:: SUPPLIED RECORDS

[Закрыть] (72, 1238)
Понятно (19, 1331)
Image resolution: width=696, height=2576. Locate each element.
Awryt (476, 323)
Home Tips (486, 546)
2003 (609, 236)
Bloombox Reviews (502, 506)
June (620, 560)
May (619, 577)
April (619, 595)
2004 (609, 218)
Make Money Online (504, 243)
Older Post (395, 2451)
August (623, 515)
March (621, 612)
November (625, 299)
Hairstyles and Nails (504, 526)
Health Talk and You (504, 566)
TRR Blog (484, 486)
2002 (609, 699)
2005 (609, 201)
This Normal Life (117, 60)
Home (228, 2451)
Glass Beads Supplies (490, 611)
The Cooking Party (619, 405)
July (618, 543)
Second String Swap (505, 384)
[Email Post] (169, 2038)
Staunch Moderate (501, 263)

::::

A faithful retyping of every entry above is the task.

[Закрыть] (72, 1238)
Понятно (19, 1331)
Image resolution: width=696, height=2576. Locate each element.
Awryt (476, 323)
Home Tips (486, 546)
2003 (609, 236)
Bloombox Reviews (502, 506)
June (620, 560)
May (619, 577)
April (619, 595)
2004 (609, 218)
Make Money Online (504, 243)
Older Post (395, 2451)
August (623, 515)
March (621, 612)
November (625, 299)
Hairstyles and Nails (504, 526)
Health Talk and You (504, 566)
TRR Blog (484, 486)
2002 (609, 699)
2005 (609, 201)
This Normal Life (117, 60)
Home (228, 2451)
Glass Beads Supplies (490, 611)
The Cooking Party (619, 405)
July (618, 543)
Second String Swap (505, 384)
[Email Post] (169, 2038)
Staunch Moderate (501, 263)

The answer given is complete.